DESCRIPTION OF THE TASK:
Keeping each word and mark in place, write out the full listing once more.

DATA FOR PROCESSING:

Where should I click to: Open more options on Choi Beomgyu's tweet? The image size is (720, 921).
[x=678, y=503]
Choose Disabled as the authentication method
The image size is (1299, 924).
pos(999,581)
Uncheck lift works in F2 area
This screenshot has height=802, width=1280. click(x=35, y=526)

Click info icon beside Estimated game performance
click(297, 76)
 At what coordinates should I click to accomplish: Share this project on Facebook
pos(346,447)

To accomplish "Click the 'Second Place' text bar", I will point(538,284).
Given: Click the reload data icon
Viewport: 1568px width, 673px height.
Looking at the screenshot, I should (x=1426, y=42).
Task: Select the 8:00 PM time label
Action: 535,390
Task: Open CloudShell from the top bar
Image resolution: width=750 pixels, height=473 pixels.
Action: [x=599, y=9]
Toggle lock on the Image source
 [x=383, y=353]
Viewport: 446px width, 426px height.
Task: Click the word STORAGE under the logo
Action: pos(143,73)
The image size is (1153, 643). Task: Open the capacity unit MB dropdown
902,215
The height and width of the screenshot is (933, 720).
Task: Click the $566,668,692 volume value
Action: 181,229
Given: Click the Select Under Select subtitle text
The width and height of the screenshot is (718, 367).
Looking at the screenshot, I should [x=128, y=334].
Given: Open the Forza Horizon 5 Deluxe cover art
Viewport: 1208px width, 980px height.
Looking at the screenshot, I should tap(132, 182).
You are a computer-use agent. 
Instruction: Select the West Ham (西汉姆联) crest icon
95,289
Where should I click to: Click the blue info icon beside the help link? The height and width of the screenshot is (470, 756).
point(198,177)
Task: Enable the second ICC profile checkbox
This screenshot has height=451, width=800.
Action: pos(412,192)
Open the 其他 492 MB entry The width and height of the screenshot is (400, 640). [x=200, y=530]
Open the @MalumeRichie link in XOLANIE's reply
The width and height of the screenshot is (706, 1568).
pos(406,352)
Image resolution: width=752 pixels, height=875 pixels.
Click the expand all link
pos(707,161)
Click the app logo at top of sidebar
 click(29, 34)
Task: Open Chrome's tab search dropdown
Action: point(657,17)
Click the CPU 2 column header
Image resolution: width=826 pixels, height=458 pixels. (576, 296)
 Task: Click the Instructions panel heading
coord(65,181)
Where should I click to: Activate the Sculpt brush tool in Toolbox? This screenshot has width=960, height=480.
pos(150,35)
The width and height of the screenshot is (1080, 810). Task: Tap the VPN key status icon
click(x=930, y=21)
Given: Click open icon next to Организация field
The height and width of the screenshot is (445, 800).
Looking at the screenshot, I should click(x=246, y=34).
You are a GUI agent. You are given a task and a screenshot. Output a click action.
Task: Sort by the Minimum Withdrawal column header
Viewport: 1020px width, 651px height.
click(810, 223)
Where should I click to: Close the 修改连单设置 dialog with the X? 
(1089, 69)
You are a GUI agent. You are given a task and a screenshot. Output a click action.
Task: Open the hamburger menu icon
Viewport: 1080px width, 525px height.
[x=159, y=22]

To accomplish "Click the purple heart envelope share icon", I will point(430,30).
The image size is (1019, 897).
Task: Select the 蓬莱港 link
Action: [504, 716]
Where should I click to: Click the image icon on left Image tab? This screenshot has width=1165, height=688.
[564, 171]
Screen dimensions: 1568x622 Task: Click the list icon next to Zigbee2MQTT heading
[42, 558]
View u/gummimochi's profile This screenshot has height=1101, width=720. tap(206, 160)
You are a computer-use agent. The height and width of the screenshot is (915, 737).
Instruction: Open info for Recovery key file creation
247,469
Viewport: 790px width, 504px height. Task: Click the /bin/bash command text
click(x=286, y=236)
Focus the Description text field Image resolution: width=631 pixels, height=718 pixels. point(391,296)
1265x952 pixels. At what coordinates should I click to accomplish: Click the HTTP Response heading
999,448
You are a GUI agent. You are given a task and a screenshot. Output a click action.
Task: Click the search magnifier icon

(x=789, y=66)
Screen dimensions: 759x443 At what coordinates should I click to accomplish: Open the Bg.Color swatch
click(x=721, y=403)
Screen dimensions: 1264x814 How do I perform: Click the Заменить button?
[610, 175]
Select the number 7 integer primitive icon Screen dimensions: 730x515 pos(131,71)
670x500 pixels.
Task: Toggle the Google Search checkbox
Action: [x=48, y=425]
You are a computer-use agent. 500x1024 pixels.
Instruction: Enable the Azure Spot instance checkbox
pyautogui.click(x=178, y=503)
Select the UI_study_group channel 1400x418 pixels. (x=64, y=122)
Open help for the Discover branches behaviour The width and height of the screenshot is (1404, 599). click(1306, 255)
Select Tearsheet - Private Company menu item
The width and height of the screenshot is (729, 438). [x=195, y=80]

ANSWER:
Where should I click to: Open more options on Choi Beomgyu's tweet? The image size is (720, 921).
[x=678, y=503]
Choose Disabled as the authentication method
The image size is (1299, 924).
pos(999,581)
Uncheck lift works in F2 area
This screenshot has height=802, width=1280. click(x=35, y=526)

Click info icon beside Estimated game performance
click(297, 76)
 At what coordinates should I click to accomplish: Share this project on Facebook
pos(346,447)

To accomplish "Click the 'Second Place' text bar", I will point(538,284).
Given: Click the reload data icon
Viewport: 1568px width, 673px height.
Looking at the screenshot, I should (x=1426, y=42).
Task: Select the 8:00 PM time label
Action: 535,390
Task: Open CloudShell from the top bar
Image resolution: width=750 pixels, height=473 pixels.
Action: [x=599, y=9]
Toggle lock on the Image source
 [x=383, y=353]
Viewport: 446px width, 426px height.
Task: Click the word STORAGE under the logo
Action: pos(143,73)
The image size is (1153, 643). Task: Open the capacity unit MB dropdown
902,215
The height and width of the screenshot is (933, 720).
Task: Click the $566,668,692 volume value
Action: 181,229
Given: Click the Select Under Select subtitle text
The width and height of the screenshot is (718, 367).
Looking at the screenshot, I should [x=128, y=334].
Given: Open the Forza Horizon 5 Deluxe cover art
Viewport: 1208px width, 980px height.
Looking at the screenshot, I should tap(132, 182).
You are a computer-use agent. 
Instruction: Select the West Ham (西汉姆联) crest icon
95,289
Where should I click to: Click the blue info icon beside the help link? The height and width of the screenshot is (470, 756).
point(198,177)
Task: Enable the second ICC profile checkbox
This screenshot has height=451, width=800.
Action: pos(412,192)
Open the 其他 492 MB entry The width and height of the screenshot is (400, 640). [x=200, y=530]
Open the @MalumeRichie link in XOLANIE's reply
The width and height of the screenshot is (706, 1568).
pos(406,352)
Image resolution: width=752 pixels, height=875 pixels.
Click the expand all link
pos(707,161)
Click the app logo at top of sidebar
 click(29, 34)
Task: Open Chrome's tab search dropdown
Action: point(657,17)
Click the CPU 2 column header
Image resolution: width=826 pixels, height=458 pixels. (576, 296)
 Task: Click the Instructions panel heading
coord(65,181)
Where should I click to: Activate the Sculpt brush tool in Toolbox? This screenshot has width=960, height=480.
pos(150,35)
The width and height of the screenshot is (1080, 810). Task: Tap the VPN key status icon
click(x=930, y=21)
Given: Click open icon next to Организация field
The height and width of the screenshot is (445, 800).
Looking at the screenshot, I should click(x=246, y=34).
You are a GUI agent. You are given a task and a screenshot. Output a click action.
Task: Sort by the Minimum Withdrawal column header
Viewport: 1020px width, 651px height.
click(810, 223)
Where should I click to: Close the 修改连单设置 dialog with the X? 
(1089, 69)
You are a GUI agent. You are given a task and a screenshot. Output a click action.
Task: Open the hamburger menu icon
Viewport: 1080px width, 525px height.
[x=159, y=22]

To accomplish "Click the purple heart envelope share icon", I will point(430,30).
The image size is (1019, 897).
Task: Select the 蓬莱港 link
Action: [504, 716]
Where should I click to: Click the image icon on left Image tab? This screenshot has width=1165, height=688.
[564, 171]
Screen dimensions: 1568x622 Task: Click the list icon next to Zigbee2MQTT heading
[42, 558]
View u/gummimochi's profile This screenshot has height=1101, width=720. tap(206, 160)
You are a computer-use agent. The height and width of the screenshot is (915, 737).
Instruction: Open info for Recovery key file creation
247,469
Viewport: 790px width, 504px height. Task: Click the /bin/bash command text
click(x=286, y=236)
Focus the Description text field Image resolution: width=631 pixels, height=718 pixels. point(391,296)
1265x952 pixels. At what coordinates should I click to accomplish: Click the HTTP Response heading
999,448
You are a GUI agent. You are given a task and a screenshot. Output a click action.
Task: Click the search magnifier icon

(x=789, y=66)
Screen dimensions: 759x443 At what coordinates should I click to accomplish: Open the Bg.Color swatch
click(x=721, y=403)
Screen dimensions: 1264x814 How do I perform: Click the Заменить button?
[610, 175]
Select the number 7 integer primitive icon Screen dimensions: 730x515 pos(131,71)
670x500 pixels.
Task: Toggle the Google Search checkbox
Action: [x=48, y=425]
You are a computer-use agent. 500x1024 pixels.
Instruction: Enable the Azure Spot instance checkbox
pyautogui.click(x=178, y=503)
Select the UI_study_group channel 1400x418 pixels. (x=64, y=122)
Open help for the Discover branches behaviour The width and height of the screenshot is (1404, 599). click(1306, 255)
Select Tearsheet - Private Company menu item
The width and height of the screenshot is (729, 438). [x=195, y=80]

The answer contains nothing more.